The Conundrum of Ransomware Attacks: To Pay or Not to Pay?

• Cybersecurity

Recently, the world has witnessed a surge in ransomware attacks, with corporations finding themselves in a difficult predicament: to pay the demanded ransom or not? The recent incidents involving MGM Resorts and Caesars Entertainment spotlight this conundrum.
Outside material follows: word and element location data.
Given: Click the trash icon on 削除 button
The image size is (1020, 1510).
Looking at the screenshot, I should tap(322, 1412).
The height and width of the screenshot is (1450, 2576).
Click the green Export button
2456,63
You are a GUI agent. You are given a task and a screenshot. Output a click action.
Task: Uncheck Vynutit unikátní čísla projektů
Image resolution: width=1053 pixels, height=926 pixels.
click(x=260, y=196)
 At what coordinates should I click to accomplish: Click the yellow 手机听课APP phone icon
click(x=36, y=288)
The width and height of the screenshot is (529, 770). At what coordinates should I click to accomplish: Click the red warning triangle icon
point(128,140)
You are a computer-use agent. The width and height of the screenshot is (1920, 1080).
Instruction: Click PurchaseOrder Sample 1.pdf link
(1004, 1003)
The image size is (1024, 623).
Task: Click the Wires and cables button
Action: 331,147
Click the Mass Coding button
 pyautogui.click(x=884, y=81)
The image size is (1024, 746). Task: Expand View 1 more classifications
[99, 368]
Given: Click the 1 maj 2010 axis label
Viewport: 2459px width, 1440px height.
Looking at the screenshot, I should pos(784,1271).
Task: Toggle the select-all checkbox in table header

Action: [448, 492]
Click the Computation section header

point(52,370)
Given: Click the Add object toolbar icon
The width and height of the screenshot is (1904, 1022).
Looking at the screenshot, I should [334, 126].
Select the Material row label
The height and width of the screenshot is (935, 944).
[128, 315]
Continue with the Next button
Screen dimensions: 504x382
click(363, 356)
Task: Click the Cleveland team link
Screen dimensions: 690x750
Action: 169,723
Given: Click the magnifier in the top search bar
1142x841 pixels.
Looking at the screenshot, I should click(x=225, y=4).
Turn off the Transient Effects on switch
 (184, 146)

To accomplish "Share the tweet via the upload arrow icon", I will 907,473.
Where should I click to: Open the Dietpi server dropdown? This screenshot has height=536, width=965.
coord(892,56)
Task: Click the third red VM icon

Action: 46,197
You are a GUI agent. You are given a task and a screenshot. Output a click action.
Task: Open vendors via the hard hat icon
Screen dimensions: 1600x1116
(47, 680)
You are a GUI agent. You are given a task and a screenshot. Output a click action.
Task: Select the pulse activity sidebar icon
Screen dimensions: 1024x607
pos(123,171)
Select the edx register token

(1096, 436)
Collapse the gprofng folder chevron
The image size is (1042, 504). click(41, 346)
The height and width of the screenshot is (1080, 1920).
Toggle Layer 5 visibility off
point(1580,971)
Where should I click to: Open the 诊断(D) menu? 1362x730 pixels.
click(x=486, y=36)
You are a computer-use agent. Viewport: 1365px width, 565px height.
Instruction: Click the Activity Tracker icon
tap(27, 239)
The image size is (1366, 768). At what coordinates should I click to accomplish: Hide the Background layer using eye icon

"Trust is impossible when dealing with cybercriminals. Yet, corporations often find themselves in a conundrum: to pay or not to pay?"

The MGM Resorts Attack

In September, MGM Resorts became the victim of a massive ransomware attack, creating havoc in its operations. Prominent casino hotels in Las Vegas, such as the Bellagio, Mandalay Bay, and the Cosmopolitan, were affected. The cyberattack disrupted electronic payments, slot machines, ATMs, and paid parking systems, causing guests to wait hours to check-in. The hackers also managed to steal a massive trove of customers' personal information from MGM's servers. Despite the damage, MGM chose not to pay the ransom, a sum that remains undisclosed but is likely less than the $100 million the company expects to lose in the aftermath of the cyberattack.

The Caesars Entertainment Incident

Contrastingly, an earlier cyberattack on Caesars Entertainment barely made news as the hotel and casino giant decided to pay the hackers to prevent the disclosure of stolen data. This incident reveals a concerning fact: according to a survey by Splunk, about 83% of organizations admit to paying hackers after a ransomware attack, with over half paying at least $100,000, either through cyber insurance or a third party.

The Dilemma of Paying the Ransom

For large organizations with significant financial resources, paying the ransom is often the most efficient and cost-effective solution to restore their networks and recover stolen data. However, there is no guarantee paying the ransom will ensure the safe return or total deletion of the stolen data. The trustworthiness of cybercriminals is fundamentally questionable, and the data remains compromised regardless of whether a ransom is paid.

The Aftermath of Paying the Ransom

While paying the ransom may resolve the immediate crisis, it also signifies a corporation's willingness to pay large sums of money to resolve problems, making it an attractive target for future attacks. A study by Cybereason reveals that a subsequent attack hit 80% of ransomware victims who paid the ransom. Of the compromised organizations, 68% reported that the second attack came less than a month later, with the hackers demanding a higher ransom.

The Legal Implications

While paying a ransom is not illegal, the FBI advises against it as it encourages ransomware gangs to continue targeting new victims. Additionally, organizations might find themselves in legal trouble if they are found to have paid a ransomware gang sanctioned by the U.S. government. Violation of U.S. sanctions laws can lead to criminal prosecution.

In conclusion, while paying the ransom is the easiest and cheapest option, it will likely cost an organization more in the long run. Establishing robust cybersecurity measures can help prevent such attacks, thereby avoiding the dilemma of whether to pay the ransom.